» **AIM OF THE TASK**
Please quote every one of the following items back word for word, leaving nothing out.
(INFORMATION PROVIDED Opens)
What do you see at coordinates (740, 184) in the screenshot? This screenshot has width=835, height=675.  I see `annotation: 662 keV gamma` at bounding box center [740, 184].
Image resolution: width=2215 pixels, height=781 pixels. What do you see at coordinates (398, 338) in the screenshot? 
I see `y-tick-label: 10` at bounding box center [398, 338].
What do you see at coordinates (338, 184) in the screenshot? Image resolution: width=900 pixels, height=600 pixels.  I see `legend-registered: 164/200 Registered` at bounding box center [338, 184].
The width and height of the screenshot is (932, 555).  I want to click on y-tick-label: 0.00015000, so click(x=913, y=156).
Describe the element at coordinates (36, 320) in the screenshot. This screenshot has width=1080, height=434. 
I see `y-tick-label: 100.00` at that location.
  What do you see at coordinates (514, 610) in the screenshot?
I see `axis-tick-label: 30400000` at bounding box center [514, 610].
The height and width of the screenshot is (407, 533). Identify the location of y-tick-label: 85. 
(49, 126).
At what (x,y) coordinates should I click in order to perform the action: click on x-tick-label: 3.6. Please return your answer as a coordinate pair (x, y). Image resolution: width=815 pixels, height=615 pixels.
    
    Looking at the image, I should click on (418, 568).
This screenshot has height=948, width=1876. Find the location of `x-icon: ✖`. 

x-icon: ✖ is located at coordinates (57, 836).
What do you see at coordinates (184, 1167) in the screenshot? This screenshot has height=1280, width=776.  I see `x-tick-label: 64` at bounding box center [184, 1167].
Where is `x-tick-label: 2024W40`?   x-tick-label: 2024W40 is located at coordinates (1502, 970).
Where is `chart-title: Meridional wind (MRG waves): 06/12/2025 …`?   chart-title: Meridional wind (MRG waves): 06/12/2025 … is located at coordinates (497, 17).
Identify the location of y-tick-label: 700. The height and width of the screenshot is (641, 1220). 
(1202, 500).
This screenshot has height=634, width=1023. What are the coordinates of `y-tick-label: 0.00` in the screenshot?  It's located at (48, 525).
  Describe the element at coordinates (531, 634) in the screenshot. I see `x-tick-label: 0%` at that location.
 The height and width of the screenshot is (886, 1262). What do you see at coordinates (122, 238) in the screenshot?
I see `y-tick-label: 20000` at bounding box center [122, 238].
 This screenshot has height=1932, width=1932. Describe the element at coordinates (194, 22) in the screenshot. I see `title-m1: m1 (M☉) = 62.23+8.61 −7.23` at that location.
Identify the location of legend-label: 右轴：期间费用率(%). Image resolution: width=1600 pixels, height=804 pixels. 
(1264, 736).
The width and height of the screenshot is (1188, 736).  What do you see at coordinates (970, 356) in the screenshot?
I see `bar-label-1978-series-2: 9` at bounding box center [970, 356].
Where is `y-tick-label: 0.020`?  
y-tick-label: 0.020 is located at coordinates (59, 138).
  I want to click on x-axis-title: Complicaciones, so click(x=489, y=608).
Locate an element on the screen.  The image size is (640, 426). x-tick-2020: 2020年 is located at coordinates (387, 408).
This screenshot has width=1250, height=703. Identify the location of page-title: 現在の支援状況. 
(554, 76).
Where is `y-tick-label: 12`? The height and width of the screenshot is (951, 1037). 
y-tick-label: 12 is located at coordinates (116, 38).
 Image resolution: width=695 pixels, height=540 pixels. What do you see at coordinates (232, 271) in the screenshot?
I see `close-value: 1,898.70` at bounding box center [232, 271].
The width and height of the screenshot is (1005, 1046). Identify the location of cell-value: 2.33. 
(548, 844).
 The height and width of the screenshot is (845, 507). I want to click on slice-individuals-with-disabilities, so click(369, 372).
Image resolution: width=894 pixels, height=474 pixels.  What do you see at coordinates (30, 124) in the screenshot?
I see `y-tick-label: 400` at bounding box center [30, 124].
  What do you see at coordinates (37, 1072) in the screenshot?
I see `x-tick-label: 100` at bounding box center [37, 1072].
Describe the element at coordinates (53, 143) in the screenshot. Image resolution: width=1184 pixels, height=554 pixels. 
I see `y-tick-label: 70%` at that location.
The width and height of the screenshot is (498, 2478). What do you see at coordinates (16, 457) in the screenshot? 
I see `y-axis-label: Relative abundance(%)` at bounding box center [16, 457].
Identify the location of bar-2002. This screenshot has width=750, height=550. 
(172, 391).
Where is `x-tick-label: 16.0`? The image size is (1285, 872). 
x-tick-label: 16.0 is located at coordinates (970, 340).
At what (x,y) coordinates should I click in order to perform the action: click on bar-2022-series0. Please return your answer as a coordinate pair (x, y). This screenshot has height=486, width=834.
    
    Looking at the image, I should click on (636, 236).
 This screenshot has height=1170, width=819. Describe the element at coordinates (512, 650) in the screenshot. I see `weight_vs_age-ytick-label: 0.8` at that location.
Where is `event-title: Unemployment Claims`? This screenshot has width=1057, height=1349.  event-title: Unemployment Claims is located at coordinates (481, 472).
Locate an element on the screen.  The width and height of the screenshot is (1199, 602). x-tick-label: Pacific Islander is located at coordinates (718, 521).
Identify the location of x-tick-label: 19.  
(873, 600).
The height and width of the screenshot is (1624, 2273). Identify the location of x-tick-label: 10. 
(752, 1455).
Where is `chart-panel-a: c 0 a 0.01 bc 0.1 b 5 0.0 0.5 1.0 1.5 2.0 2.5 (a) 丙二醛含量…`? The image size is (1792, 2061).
(INFORMATION PROVIDED Closes)
» **THE COMPLETED TASK**
What do you see at coordinates (740, 184) in the screenshot? This screenshot has width=835, height=675.  I see `annotation: 662 keV gamma` at bounding box center [740, 184].
Image resolution: width=2215 pixels, height=781 pixels. What do you see at coordinates (398, 338) in the screenshot? 
I see `y-tick-label: 10` at bounding box center [398, 338].
What do you see at coordinates (338, 184) in the screenshot? Image resolution: width=900 pixels, height=600 pixels.  I see `legend-registered: 164/200 Registered` at bounding box center [338, 184].
The width and height of the screenshot is (932, 555).  I want to click on y-tick-label: 0.00015000, so click(x=913, y=156).
Describe the element at coordinates (36, 320) in the screenshot. This screenshot has width=1080, height=434. 
I see `y-tick-label: 100.00` at that location.
  What do you see at coordinates (514, 610) in the screenshot?
I see `axis-tick-label: 30400000` at bounding box center [514, 610].
The height and width of the screenshot is (407, 533). Identify the location of y-tick-label: 85. 
(49, 126).
At what (x,y) coordinates should I click in order to perform the action: click on x-tick-label: 3.6. Please return your answer as a coordinate pair (x, y). Image resolution: width=815 pixels, height=615 pixels.
    
    Looking at the image, I should click on (418, 568).
This screenshot has height=948, width=1876. Find the location of `x-icon: ✖`. 

x-icon: ✖ is located at coordinates (57, 836).
What do you see at coordinates (184, 1167) in the screenshot? This screenshot has height=1280, width=776.  I see `x-tick-label: 64` at bounding box center [184, 1167].
Where is `x-tick-label: 2024W40`?   x-tick-label: 2024W40 is located at coordinates (1502, 970).
Where is `chart-title: Meridional wind (MRG waves): 06/12/2025 …`?   chart-title: Meridional wind (MRG waves): 06/12/2025 … is located at coordinates (497, 17).
Identify the location of y-tick-label: 700. The height and width of the screenshot is (641, 1220). 
(1202, 500).
This screenshot has height=634, width=1023. What are the coordinates of `y-tick-label: 0.00` in the screenshot?  It's located at (48, 525).
  Describe the element at coordinates (531, 634) in the screenshot. I see `x-tick-label: 0%` at that location.
 The height and width of the screenshot is (886, 1262). What do you see at coordinates (122, 238) in the screenshot?
I see `y-tick-label: 20000` at bounding box center [122, 238].
 This screenshot has height=1932, width=1932. Describe the element at coordinates (194, 22) in the screenshot. I see `title-m1: m1 (M☉) = 62.23+8.61 −7.23` at that location.
Identify the location of legend-label: 右轴：期间费用率(%). Image resolution: width=1600 pixels, height=804 pixels. 
(1264, 736).
The width and height of the screenshot is (1188, 736).  What do you see at coordinates (970, 356) in the screenshot?
I see `bar-label-1978-series-2: 9` at bounding box center [970, 356].
Where is `y-tick-label: 0.020`?  
y-tick-label: 0.020 is located at coordinates (59, 138).
  I want to click on x-axis-title: Complicaciones, so click(x=489, y=608).
Locate an element on the screen.  The image size is (640, 426). x-tick-2020: 2020年 is located at coordinates (387, 408).
This screenshot has width=1250, height=703. Identify the location of page-title: 現在の支援状況. 
(554, 76).
Where is `y-tick-label: 12`? The height and width of the screenshot is (951, 1037). 
y-tick-label: 12 is located at coordinates (116, 38).
 Image resolution: width=695 pixels, height=540 pixels. What do you see at coordinates (232, 271) in the screenshot?
I see `close-value: 1,898.70` at bounding box center [232, 271].
The width and height of the screenshot is (1005, 1046). Identify the location of cell-value: 2.33. 
(548, 844).
 The height and width of the screenshot is (845, 507). I want to click on slice-individuals-with-disabilities, so click(369, 372).
Image resolution: width=894 pixels, height=474 pixels.  What do you see at coordinates (30, 124) in the screenshot?
I see `y-tick-label: 400` at bounding box center [30, 124].
  What do you see at coordinates (37, 1072) in the screenshot?
I see `x-tick-label: 100` at bounding box center [37, 1072].
Describe the element at coordinates (53, 143) in the screenshot. Image resolution: width=1184 pixels, height=554 pixels. 
I see `y-tick-label: 70%` at that location.
The width and height of the screenshot is (498, 2478). What do you see at coordinates (16, 457) in the screenshot? 
I see `y-axis-label: Relative abundance(%)` at bounding box center [16, 457].
Identify the location of bar-2002. This screenshot has width=750, height=550. 
(172, 391).
Where is `x-tick-label: 16.0`? The image size is (1285, 872). 
x-tick-label: 16.0 is located at coordinates (970, 340).
At what (x,y) coordinates should I click in order to perform the action: click on bar-2022-series0. Please return your answer as a coordinate pair (x, y). This screenshot has height=486, width=834.
    
    Looking at the image, I should click on (636, 236).
 This screenshot has height=1170, width=819. Describe the element at coordinates (512, 650) in the screenshot. I see `weight_vs_age-ytick-label: 0.8` at that location.
Where is `event-title: Unemployment Claims`? This screenshot has width=1057, height=1349.  event-title: Unemployment Claims is located at coordinates (481, 472).
Locate an element on the screen.  The width and height of the screenshot is (1199, 602). x-tick-label: Pacific Islander is located at coordinates (718, 521).
Identify the location of x-tick-label: 19.  
(873, 600).
The height and width of the screenshot is (1624, 2273). Identify the location of x-tick-label: 10. 
(752, 1455).
Where is `chart-panel-a: c 0 a 0.01 bc 0.1 b 5 0.0 0.5 1.0 1.5 2.0 2.5 (a) 丙二醛含量…`? The image size is (1792, 2061).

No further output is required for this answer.